LLM代理通过技能组织行为——这些技能是结构化的自然语言规范，定义了代理如何推理、检索和响应。与单一提示不同，技能是多字段产物，受到严格的平台约束：描述字段被截断用于路由，指令主体通过渐进式展开进行压缩，共存技能在有限的上下文窗口中相互竞争。这些约束使得技能优化本质上是多目标的：一个技能必须同时最大化任务性能并满足平台限制。然而，现有的提示优化器要么忽视这些权衡，要么将其简化为加权求和，从而在非凸目标区域中遗漏帕累托最优变体。我们提出了MOCHA（多目标切比雪夫退火），该方法用切比雪夫标量化替代单目标选择——覆盖完整的帕累托前沿，包括非凸区域——并结合指数退火，从探索过渡到利用。在我们的实验中，涉及六个不同的代理技能——所有方法共享相同的多目标变异算子，基线获得相同的每目标文本反馈——现有优化器在6个任务中有4个未能改进种子技能：1000次回滚未取得任何进展。MOCHA在每个任务上都取得了突破，在平均正确率上比最强基线提高了7.5%（在FEVER上高达14.9%，在TheoremQA上高达10.4%），同时发现的帕累托最优技能变体数量是基线的两倍。

English

LLM agents organize behavior through skills - structured natural-language specifications governing how an agent reasons, retrieves, and responds.
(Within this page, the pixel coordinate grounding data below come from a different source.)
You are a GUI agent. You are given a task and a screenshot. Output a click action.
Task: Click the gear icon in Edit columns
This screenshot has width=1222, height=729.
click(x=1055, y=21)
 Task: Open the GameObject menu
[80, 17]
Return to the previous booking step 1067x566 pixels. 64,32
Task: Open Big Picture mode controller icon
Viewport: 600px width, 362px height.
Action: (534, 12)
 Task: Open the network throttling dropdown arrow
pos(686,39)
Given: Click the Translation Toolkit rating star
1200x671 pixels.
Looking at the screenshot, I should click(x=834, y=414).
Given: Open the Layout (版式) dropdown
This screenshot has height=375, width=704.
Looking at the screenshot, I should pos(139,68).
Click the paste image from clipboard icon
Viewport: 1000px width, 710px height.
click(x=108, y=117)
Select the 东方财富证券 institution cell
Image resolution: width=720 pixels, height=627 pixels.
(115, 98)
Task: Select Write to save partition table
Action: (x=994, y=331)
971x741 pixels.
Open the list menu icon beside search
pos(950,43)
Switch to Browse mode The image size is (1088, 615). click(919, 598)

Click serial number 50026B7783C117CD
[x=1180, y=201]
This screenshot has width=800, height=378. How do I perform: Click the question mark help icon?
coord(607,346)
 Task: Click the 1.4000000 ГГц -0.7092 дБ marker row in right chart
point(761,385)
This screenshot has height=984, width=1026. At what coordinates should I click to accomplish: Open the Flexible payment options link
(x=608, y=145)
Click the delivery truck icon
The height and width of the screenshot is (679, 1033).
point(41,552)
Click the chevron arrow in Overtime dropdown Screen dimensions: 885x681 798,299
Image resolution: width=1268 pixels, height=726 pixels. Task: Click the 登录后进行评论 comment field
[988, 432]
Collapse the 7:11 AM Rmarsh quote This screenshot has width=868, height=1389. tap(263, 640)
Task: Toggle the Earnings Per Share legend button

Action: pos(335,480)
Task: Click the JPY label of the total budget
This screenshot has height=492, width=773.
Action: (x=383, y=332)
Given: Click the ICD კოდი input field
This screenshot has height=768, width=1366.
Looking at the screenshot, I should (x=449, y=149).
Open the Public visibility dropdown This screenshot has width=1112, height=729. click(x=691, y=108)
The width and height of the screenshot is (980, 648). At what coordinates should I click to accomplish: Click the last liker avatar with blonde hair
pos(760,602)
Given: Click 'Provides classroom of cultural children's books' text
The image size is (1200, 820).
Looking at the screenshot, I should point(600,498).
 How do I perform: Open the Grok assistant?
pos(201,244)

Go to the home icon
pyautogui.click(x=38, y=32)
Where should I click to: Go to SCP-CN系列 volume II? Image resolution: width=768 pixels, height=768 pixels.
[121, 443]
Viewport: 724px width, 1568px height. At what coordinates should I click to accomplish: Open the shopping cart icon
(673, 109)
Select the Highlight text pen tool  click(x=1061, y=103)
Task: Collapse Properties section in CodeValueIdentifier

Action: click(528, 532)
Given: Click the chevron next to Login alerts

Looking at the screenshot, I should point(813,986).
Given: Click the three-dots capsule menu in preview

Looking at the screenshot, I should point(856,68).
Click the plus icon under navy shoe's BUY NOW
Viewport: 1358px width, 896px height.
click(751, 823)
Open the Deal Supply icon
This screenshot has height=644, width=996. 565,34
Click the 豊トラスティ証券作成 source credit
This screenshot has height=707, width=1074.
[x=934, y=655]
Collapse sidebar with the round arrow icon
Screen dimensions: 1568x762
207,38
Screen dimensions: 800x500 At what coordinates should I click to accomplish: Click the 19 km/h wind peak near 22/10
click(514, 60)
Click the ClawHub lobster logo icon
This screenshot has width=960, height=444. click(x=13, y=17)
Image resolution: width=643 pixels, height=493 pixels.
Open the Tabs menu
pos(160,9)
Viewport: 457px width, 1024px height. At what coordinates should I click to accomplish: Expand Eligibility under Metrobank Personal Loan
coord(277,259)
Unlike monolithic prompts, skills are multi-field artifacts subject to hard platform constraints: description fields are truncated for routing, instruction bodies are compacted via progressive disclosure, and co-resident skills compete for limited context windows. These constraints make skill optimization inherently multi-objective: a skill must simultaneously maximize task performance and satisfy platform limits. Yet existing prompt optimizers either ignore these trade-offs or collapse them into a weighted sum, missing Pareto-optimal variants in non-convex objective regions. We introduce MOCHA (Multi-Objective Chebyshev Annealing), which replaces single-objective selection with Chebyshev scalarization - covering the full Pareto front, including non-convex regions - combined with exponential annealing that transitions from exploration to exploitation. In our experiments across six diverse agent skills - where all methods share the same multi-objective mutation operator and baselines receive identical per-objective textual feedback - existing optimizers fail to improve the seed skill on 4 of 6 tasks: 1000 rollouts yield zero progress. MOCHA breaks through on every task, achieving 7.5% relative improvement in mean correctness over the strongest baseline (up to 14.9% on FEVER and 10.4% on TheoremQA) while discovering twice as many more Pareto-optimal skill variants.